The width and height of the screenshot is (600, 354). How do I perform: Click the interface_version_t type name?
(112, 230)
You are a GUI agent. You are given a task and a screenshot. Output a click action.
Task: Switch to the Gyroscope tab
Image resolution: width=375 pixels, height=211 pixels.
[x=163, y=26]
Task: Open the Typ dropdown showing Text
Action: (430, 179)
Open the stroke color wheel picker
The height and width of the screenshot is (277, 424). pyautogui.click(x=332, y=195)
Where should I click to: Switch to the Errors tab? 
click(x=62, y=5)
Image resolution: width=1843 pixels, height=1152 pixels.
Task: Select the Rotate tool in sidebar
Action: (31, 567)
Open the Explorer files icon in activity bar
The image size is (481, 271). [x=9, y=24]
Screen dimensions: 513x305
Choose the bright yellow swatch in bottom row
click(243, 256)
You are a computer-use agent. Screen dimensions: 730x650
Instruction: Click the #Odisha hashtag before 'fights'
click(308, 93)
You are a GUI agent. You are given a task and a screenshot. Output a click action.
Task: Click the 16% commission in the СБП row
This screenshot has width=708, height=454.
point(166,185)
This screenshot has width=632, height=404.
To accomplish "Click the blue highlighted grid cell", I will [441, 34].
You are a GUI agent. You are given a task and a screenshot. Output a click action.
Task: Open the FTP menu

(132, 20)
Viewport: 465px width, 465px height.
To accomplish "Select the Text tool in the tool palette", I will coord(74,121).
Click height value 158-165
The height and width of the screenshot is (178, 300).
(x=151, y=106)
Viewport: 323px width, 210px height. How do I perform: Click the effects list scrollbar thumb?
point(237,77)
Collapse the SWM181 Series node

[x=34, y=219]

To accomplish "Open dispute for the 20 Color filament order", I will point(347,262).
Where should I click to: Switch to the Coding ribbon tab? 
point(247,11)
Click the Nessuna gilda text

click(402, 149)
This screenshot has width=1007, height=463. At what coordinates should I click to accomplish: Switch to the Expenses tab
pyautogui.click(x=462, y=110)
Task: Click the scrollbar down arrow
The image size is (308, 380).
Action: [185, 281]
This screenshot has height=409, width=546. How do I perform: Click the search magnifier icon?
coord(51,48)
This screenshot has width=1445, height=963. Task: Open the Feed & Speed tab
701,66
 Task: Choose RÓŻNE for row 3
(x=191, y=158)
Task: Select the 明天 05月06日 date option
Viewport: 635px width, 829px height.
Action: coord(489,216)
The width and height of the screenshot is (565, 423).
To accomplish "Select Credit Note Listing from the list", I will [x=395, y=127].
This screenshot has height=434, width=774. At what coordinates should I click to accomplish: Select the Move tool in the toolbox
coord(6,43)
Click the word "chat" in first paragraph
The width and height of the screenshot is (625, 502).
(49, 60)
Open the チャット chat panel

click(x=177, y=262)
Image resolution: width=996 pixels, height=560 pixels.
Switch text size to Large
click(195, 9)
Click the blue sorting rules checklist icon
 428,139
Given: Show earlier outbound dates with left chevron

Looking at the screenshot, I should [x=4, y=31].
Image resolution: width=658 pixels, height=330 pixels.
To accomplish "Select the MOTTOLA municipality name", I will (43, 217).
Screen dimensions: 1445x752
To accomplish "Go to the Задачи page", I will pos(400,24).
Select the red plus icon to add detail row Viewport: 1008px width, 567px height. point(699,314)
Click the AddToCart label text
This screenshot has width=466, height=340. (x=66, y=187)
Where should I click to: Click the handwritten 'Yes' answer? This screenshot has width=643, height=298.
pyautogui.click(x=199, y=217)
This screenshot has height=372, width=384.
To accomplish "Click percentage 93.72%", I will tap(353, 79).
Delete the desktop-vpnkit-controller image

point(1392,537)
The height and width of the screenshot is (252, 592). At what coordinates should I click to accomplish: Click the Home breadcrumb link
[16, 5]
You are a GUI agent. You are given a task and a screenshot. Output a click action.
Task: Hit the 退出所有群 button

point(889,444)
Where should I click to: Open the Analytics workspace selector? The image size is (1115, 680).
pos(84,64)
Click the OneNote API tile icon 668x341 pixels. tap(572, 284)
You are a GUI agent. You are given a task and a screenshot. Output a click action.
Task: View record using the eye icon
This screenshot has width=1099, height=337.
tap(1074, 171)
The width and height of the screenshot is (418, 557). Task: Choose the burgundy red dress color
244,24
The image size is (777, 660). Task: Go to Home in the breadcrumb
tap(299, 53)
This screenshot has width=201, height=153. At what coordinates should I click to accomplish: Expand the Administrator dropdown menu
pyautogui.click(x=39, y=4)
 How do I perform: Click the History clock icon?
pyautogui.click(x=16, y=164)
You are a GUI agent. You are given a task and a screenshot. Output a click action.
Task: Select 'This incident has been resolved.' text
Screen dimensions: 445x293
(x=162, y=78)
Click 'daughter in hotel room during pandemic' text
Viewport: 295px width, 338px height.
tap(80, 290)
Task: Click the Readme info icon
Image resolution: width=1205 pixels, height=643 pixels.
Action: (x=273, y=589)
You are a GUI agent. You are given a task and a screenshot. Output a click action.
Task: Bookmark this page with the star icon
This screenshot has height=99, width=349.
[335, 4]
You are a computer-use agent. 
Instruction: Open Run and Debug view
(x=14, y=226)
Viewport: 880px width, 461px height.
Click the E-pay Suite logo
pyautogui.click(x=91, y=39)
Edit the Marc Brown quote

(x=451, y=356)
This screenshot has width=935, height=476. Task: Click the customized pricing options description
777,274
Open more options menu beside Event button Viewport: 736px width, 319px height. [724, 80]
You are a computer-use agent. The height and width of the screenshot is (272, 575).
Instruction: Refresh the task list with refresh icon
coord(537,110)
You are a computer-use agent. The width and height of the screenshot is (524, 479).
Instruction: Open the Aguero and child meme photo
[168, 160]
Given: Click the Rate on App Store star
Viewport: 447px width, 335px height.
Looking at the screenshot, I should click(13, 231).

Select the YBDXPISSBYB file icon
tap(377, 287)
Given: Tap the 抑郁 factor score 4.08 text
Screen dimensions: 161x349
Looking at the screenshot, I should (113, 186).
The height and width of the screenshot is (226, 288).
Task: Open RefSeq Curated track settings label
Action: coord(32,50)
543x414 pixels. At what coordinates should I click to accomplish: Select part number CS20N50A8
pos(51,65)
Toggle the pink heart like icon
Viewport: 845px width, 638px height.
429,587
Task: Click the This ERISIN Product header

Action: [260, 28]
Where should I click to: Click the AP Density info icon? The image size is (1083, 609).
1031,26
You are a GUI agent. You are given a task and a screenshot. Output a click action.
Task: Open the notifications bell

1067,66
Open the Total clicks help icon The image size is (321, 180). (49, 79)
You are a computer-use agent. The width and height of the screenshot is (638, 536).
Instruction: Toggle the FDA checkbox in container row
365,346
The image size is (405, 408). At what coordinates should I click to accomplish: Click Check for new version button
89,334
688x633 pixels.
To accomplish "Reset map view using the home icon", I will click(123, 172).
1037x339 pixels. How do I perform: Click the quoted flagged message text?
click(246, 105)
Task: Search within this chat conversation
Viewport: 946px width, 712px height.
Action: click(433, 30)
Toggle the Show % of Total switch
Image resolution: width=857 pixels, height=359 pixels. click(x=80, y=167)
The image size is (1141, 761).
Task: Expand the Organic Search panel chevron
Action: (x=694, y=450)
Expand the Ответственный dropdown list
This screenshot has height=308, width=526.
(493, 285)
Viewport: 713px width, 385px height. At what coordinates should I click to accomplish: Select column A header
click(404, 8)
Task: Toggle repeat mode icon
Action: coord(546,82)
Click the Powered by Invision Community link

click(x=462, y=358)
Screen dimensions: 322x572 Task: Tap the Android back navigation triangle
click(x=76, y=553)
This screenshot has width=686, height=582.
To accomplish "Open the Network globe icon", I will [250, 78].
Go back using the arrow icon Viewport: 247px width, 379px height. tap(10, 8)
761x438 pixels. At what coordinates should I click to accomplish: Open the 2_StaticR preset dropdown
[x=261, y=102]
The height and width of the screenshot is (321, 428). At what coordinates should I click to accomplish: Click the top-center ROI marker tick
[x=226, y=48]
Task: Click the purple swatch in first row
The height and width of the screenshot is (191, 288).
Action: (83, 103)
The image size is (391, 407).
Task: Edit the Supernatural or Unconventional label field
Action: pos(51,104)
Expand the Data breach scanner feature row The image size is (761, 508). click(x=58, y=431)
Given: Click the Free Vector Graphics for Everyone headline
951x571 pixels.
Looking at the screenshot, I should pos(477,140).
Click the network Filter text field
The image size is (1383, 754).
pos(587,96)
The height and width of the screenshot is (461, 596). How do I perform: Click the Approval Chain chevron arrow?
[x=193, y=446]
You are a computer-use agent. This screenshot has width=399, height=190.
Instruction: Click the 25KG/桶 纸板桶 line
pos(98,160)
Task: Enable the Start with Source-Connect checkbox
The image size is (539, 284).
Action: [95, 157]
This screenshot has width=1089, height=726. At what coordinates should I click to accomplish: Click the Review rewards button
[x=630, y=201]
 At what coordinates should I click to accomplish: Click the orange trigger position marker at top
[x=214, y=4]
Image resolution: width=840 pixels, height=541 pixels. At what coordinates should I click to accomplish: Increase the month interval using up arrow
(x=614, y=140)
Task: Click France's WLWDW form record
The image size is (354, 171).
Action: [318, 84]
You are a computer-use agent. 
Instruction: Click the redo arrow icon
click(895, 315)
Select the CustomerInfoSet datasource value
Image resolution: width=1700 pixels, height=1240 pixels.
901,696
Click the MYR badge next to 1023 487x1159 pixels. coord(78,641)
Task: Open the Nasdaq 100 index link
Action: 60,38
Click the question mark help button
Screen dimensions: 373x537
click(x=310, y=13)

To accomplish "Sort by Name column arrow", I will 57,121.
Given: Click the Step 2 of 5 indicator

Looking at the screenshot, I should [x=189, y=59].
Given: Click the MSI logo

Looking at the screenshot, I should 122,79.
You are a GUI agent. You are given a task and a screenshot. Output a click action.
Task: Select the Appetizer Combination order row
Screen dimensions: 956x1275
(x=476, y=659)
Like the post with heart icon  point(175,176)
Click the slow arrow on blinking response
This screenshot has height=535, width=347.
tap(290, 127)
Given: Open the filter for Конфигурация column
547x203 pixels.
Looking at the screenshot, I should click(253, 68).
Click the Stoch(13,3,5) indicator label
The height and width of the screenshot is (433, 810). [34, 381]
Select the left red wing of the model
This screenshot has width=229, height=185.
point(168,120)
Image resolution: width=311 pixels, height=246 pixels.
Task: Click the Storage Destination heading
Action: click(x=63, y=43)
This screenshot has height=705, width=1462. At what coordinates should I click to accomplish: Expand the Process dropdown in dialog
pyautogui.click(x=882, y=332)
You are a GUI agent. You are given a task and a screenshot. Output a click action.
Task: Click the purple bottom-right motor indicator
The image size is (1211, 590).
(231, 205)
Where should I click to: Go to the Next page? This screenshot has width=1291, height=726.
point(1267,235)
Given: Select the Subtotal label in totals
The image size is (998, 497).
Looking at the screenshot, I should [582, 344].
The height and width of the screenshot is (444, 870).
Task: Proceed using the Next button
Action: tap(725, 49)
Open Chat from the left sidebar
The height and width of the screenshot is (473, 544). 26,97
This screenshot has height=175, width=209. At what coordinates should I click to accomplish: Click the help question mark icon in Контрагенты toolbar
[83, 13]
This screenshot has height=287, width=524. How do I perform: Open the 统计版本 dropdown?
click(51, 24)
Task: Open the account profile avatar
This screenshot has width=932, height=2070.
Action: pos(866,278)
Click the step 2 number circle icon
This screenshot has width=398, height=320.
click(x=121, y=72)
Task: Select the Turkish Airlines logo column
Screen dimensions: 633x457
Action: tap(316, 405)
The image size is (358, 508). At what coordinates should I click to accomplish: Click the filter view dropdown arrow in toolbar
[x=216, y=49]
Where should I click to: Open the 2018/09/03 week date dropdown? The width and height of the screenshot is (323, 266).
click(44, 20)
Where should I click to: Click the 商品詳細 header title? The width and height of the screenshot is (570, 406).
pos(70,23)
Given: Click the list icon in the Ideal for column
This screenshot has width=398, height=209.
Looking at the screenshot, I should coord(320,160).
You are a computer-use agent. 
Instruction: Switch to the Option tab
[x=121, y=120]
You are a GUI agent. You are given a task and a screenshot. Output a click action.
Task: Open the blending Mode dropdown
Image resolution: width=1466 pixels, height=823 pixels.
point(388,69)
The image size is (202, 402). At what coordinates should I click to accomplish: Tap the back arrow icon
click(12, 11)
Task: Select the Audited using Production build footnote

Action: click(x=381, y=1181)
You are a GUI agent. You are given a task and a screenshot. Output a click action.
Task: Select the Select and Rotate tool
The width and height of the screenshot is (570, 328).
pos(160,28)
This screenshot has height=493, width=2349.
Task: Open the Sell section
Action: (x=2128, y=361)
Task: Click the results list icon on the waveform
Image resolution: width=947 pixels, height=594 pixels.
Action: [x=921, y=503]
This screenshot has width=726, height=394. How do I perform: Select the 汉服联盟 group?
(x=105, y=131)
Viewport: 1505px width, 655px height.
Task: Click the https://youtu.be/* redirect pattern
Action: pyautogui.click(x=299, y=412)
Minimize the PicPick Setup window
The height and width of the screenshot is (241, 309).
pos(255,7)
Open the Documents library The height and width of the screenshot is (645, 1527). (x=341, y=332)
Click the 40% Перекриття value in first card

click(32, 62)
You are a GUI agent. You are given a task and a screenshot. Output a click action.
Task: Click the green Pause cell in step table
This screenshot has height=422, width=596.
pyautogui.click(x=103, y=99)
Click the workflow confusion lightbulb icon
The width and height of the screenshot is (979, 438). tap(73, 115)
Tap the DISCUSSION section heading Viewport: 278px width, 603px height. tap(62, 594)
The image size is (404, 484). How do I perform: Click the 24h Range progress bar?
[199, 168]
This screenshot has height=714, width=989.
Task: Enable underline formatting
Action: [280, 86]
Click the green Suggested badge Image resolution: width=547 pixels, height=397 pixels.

| Task goal |
In the entries above, find each line containing the string "purple" and copy it.

| Reply to the exercise |
Task: Click the purple swatch in first row
Task: Click the purple bottom-right motor indicator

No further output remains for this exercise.